Revenge Is My Middle Name
- After Oscar's death, Junior considers "crawling into a hole and disappearing forever" (3.1).
- His best human friend, a rough and tumble kid named Rowdy, talks him out of it. "It's not like anybody's going to notice if you go away," he says (3.3).
- Rowdy is as tough and mean as a snake. His father is an abusive drunk who hits him. Junior's parents are drunks too, he tells us, but they would never hit him. Rowdy spends a lot of time at Junior's house because it's a safe place.
- Rowdy asks Junior if he wants to go down to the powwow, the Spokane Tribe's annual Labor Day weekend celebration. Junior really doesn't want to go. Why? Because, more than likely, he'll get beat up. Junior tends to get picked on quite a bit around the reservation.
- Rowdy, who was "born mad" (3.33) and who has fought everyone who crossed his path since kindergarten, says he'll fight for Junior. So, Junior agrees to go.
- The two boys walk the three miles to the powwow. Junior wants to go see the chicken dancers (fig 3.1), but before that can happen Rowdy trips and jams his shoulder on a minivan. Junior laughs, which is a big, huge, terrible mistake.
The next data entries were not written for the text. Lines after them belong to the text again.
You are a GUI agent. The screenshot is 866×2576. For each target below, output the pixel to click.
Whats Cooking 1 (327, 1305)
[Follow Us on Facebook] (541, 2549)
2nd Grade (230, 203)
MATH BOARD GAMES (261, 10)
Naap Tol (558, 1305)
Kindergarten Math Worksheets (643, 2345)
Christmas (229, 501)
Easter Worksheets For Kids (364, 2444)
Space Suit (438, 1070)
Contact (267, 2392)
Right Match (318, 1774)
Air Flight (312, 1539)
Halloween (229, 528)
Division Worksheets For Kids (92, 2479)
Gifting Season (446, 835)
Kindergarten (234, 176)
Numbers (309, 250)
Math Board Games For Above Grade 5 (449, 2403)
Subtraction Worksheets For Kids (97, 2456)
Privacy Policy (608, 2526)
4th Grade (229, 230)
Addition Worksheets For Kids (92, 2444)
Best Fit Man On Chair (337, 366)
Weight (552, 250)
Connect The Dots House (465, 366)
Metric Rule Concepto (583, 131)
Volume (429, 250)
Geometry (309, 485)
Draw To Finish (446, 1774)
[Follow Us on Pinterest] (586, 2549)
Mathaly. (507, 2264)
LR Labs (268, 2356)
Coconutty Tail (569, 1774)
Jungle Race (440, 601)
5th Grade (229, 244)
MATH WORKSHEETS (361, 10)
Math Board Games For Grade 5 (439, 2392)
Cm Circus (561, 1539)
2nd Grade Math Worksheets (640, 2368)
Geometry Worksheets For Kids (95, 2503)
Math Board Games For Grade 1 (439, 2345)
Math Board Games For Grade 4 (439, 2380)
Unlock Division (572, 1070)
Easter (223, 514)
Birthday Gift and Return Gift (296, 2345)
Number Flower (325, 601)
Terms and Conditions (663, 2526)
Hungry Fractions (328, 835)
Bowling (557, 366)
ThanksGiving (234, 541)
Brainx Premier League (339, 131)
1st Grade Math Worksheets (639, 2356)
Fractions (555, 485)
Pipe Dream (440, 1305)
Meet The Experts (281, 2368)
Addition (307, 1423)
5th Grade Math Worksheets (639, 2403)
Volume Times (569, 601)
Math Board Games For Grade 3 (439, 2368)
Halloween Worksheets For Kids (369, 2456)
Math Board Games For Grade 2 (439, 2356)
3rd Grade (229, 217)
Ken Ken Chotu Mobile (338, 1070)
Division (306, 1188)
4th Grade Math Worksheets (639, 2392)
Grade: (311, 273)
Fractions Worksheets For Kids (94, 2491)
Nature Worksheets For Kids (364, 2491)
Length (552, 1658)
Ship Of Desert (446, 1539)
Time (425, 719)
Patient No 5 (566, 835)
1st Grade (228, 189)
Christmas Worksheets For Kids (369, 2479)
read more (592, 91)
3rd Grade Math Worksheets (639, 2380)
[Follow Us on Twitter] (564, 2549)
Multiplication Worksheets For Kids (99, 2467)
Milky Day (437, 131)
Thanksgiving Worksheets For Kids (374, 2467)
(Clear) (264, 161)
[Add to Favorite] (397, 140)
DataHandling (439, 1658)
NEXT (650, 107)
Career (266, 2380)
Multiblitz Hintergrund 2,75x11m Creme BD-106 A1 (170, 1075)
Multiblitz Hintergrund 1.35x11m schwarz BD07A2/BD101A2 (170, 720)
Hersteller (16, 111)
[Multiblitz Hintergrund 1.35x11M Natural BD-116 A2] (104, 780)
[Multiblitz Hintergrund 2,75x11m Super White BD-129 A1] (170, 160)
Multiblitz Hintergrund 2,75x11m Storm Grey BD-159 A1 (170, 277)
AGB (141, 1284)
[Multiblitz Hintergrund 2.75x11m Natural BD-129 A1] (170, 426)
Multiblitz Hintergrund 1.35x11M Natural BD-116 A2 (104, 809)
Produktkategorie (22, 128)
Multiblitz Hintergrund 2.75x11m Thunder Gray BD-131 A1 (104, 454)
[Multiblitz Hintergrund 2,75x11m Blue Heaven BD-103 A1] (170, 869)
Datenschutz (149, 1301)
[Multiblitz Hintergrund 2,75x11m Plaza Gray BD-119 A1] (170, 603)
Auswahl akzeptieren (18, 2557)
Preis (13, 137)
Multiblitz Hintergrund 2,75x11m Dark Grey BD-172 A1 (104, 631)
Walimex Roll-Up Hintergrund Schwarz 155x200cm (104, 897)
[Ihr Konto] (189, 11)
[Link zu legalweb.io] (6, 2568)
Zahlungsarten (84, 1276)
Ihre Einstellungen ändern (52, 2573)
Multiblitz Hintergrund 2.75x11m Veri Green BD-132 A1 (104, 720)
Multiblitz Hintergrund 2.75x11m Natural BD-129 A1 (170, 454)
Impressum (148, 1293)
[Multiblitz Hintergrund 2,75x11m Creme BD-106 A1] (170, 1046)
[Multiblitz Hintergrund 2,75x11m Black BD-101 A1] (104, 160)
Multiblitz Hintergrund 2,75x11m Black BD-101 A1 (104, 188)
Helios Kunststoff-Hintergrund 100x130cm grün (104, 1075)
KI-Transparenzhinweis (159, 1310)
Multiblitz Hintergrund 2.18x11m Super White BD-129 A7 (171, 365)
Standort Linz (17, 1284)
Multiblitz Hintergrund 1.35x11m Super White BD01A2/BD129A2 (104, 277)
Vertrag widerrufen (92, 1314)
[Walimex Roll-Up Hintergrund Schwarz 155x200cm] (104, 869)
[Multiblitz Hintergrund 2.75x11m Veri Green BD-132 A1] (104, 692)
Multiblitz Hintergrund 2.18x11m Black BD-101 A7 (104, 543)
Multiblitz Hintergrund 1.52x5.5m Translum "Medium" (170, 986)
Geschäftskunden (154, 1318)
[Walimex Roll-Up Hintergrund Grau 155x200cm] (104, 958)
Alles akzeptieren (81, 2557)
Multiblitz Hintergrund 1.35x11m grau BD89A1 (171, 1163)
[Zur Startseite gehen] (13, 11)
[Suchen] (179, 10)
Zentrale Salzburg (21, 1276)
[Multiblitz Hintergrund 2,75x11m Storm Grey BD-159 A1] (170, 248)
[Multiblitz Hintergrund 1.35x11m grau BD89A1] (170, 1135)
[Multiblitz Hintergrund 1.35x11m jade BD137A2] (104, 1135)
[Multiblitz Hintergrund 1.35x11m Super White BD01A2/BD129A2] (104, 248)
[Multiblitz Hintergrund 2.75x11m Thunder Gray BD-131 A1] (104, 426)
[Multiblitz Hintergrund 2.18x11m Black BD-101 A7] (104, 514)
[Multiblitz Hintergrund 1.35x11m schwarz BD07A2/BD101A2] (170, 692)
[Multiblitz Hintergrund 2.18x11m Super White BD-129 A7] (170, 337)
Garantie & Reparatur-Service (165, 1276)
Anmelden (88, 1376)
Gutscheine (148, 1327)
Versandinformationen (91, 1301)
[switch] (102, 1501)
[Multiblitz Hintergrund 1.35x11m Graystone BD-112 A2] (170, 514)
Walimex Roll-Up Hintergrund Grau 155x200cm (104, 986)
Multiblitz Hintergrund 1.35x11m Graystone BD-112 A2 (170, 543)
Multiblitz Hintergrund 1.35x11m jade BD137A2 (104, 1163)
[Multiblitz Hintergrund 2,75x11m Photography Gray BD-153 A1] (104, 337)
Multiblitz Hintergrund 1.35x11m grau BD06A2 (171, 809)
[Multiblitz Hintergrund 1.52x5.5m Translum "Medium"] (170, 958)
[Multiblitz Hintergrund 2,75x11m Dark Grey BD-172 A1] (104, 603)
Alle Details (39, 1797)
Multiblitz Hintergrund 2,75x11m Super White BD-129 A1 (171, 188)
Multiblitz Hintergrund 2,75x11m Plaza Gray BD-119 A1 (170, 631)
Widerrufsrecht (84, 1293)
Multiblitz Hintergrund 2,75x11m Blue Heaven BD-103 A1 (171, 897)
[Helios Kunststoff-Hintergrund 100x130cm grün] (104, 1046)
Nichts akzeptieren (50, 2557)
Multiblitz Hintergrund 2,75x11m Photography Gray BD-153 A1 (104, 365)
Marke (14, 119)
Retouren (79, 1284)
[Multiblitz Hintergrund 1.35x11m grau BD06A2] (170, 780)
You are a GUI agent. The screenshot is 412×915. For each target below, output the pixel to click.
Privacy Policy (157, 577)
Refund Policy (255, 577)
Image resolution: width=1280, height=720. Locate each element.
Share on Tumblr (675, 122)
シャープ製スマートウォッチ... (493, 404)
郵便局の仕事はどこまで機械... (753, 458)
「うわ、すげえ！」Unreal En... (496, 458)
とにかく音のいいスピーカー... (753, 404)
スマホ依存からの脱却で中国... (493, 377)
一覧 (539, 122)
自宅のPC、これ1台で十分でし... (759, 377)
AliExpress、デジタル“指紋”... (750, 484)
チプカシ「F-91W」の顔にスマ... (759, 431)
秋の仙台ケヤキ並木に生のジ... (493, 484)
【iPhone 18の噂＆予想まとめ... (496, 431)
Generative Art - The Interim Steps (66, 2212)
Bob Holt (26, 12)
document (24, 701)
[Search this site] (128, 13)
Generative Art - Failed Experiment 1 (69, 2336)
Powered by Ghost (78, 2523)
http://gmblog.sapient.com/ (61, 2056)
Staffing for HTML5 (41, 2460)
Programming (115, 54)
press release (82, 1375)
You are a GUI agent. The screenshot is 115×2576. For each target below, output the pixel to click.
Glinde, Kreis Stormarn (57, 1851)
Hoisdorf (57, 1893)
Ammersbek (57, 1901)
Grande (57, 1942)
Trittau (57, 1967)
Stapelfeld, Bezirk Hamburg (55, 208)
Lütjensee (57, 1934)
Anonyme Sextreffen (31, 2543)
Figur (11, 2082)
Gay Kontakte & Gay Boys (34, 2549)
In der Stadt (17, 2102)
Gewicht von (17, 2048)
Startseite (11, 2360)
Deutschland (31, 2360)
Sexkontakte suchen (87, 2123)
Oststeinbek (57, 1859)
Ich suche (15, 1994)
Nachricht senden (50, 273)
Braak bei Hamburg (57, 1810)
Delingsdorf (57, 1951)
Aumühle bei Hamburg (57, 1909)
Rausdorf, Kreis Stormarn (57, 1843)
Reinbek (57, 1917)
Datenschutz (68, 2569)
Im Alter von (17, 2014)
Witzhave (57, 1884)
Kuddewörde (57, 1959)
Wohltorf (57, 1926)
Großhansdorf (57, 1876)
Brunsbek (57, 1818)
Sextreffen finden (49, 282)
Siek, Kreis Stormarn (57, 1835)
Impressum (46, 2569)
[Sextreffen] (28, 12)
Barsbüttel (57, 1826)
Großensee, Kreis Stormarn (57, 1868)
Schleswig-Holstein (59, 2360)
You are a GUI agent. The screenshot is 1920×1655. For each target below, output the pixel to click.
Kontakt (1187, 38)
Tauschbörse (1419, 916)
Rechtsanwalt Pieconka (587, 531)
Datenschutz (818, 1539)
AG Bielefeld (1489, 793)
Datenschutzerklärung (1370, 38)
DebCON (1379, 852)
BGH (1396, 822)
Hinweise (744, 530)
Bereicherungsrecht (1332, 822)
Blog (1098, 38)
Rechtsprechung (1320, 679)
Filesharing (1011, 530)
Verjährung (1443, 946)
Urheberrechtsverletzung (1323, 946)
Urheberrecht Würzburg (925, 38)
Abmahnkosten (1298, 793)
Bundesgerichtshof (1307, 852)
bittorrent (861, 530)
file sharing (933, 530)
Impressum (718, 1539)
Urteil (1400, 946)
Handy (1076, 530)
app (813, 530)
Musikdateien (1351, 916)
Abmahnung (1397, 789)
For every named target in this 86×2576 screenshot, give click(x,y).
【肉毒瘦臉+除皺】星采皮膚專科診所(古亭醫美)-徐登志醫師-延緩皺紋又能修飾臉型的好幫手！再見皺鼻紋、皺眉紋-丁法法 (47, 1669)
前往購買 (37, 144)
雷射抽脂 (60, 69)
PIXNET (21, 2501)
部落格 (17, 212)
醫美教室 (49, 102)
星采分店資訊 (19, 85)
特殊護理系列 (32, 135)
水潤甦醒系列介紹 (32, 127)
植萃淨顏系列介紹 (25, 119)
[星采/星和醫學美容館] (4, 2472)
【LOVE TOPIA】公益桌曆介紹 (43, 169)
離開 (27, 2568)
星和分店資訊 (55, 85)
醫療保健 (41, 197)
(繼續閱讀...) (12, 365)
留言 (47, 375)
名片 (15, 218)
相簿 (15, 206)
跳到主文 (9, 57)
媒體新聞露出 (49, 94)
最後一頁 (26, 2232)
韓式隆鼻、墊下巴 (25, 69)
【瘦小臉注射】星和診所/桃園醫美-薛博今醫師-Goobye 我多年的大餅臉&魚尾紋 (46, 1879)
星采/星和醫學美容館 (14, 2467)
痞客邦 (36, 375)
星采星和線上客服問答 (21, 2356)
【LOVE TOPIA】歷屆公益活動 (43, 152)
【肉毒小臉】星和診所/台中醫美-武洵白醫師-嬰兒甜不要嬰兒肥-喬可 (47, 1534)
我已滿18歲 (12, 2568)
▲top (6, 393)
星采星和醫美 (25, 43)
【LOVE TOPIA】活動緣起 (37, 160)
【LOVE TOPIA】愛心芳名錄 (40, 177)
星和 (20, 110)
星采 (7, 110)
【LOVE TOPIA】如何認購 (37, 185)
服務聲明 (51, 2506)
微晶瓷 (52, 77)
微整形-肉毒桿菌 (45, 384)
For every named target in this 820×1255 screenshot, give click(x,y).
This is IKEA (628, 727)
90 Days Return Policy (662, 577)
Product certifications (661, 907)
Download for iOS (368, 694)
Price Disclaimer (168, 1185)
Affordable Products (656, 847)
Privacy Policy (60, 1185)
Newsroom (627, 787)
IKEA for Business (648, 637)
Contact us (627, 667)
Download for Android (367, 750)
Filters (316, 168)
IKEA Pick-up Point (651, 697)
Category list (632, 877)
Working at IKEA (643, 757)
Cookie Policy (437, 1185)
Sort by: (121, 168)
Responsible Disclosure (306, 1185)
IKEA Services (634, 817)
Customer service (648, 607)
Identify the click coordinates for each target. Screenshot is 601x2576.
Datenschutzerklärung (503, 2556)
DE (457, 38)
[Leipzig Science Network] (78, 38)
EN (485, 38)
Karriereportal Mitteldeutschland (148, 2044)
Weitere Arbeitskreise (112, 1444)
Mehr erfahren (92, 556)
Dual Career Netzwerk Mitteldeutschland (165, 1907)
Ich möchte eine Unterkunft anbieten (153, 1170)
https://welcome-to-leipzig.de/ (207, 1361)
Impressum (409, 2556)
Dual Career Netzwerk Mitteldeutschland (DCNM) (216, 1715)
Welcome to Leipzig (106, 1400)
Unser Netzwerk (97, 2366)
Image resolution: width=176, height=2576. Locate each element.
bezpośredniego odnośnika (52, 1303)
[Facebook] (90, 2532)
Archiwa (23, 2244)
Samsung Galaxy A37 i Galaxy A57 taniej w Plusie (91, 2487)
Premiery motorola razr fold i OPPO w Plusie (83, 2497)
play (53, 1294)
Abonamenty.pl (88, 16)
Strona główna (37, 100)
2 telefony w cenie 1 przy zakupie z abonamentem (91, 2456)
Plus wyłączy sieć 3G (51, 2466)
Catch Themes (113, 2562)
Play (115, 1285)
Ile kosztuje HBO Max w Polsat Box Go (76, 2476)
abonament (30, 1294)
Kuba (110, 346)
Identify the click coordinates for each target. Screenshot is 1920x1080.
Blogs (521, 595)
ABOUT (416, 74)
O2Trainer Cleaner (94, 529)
- Angry, Rowdy shoves Junior down to the ground. He then throws an empty beer bottle at the minivan, and then, if that weren't enough, he grabs a shovel and beats the vehicle with it. (Temper, temper.)
- Choosing flight over fight, Junior runs away—straight into the camp of a set of very cruel triplets named the Andruss brothers. The three men (who are 30, by the way) start making fun of Junior and shoving him around and eventually knee him "in the balls" (3.96). After that, they just walk away.
- Rowdy finds Junior on the ground and vows revenge against the triplets. He does so later that night when the men are asleep. He sneaks into their camp, shaves off their eyebrows, and cuts their braids. (A huge deal for Indian men.)
- Junior feels guilty that Rowdy took revenge for him, but heck, it all felt pretty good.
- Junior tells us more about Rowdy. Though he might seem like a tough guy, he is super into goofy old comic books like Archie and Casper the Friendly Ghost (fig 3.3). He has a big hearty laugh, and loves Junior's cartoons.
- Junior tells us how close he is with Rowdy, how the two share their fears and dreams, and how Rowdy is probably more important to him than his family.
- According to his calculations, Rowdy and Junior have spent "40,880 hours in each other's company" (3.129). The two are, according to Junior, "inseparable" (3.132).